The Universe is showing you the way.
Tell them what happen to you yesterday.
Well, it was pretty neat.
OK OK…I go to my regular Friday get together with mostly retired school teacher friends. Happy hour at the Mexican restaurant. We call it margarita therapy. Grace brings her daughter, a lovely 23 year old young woman, who when she was seven was in my Sunday school class. Well, she orders a margarita with a Dos Equis turned upside down in it. Whoa…the old school marms are impressed.
OK. I’m setting the stage. One of my afterschool kids, Marie, comes in with her family. I love this eight year old. She’s happily in her own creative world. I call her name and she skips over to me and gives me a hug. Steps back, grins at me and gives me another. It feels wonderful.
Hey, these are important parts of my story.
Grace gets a call. Her friend is on the way. A few minutes later in walks Annette Simmons. Well, I know that name. Know she’s friends of some of my more creative friends. But there’s more. I have suspected she is the daughter of a woman I taught with more than thirty years ago. And she wrote a book, several in fact. But the one I know something about is The Story Factor. I actually own a copy. Whoa! Six degrees of separation is now down to maybe one or two.

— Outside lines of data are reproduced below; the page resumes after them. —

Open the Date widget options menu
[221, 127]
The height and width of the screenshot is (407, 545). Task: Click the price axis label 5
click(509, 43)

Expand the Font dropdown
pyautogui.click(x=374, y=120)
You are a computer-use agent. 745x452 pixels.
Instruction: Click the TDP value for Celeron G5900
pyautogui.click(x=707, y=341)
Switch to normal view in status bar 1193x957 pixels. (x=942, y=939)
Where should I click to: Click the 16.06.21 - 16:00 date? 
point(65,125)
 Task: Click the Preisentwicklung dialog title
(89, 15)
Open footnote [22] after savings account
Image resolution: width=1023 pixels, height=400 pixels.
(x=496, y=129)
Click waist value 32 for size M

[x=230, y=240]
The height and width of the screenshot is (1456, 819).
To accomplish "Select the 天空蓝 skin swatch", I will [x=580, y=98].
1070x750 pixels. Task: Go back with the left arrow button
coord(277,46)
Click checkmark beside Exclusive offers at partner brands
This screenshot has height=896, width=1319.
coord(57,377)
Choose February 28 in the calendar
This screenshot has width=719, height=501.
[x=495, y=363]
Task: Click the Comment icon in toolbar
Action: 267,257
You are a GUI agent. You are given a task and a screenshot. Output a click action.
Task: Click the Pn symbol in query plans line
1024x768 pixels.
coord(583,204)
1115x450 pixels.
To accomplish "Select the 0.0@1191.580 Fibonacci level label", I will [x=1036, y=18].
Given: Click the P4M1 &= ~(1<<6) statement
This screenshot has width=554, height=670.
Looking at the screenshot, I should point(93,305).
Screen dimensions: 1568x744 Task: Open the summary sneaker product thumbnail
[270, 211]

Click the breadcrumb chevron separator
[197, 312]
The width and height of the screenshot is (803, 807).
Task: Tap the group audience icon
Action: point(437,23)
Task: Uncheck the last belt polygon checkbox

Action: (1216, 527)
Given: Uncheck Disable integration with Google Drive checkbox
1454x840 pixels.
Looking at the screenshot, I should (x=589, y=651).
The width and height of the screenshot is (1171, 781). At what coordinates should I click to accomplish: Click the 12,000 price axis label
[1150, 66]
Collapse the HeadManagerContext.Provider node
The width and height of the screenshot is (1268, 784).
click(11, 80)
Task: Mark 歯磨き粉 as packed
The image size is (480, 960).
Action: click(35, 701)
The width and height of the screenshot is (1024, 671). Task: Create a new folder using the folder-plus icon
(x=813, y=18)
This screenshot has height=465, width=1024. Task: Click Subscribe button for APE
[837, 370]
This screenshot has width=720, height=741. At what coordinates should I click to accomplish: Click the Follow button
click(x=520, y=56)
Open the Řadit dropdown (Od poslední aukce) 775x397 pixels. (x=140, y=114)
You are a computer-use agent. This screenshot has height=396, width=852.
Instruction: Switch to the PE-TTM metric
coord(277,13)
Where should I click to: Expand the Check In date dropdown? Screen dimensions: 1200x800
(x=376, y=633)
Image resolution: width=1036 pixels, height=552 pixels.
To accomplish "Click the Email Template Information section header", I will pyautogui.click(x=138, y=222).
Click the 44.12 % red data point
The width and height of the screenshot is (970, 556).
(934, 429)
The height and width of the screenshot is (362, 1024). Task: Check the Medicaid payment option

Whatever…We talk. I realize I don’t know how to describe what I write or where I think I’m going with it. (Note to self) She’s got lots of energy and experience. It feels wonderful. (also noted)
You and your notebook
Hey, whatever works. Later when I get home I pull The Story Factor off the shelf and begin reading. OMG. The words connect. I know I’ve read some of it before, but I’m seeing it differently now. Breathe, Laura. Now in addition to The Poisonwood Bible that I need to finish before book club this week and The Dude and the Zen Master that I’m halfway into, I want to find time for The Story Factor. And in two hours I’m going to be at a sculpting workshop led by a truly wonderful creative.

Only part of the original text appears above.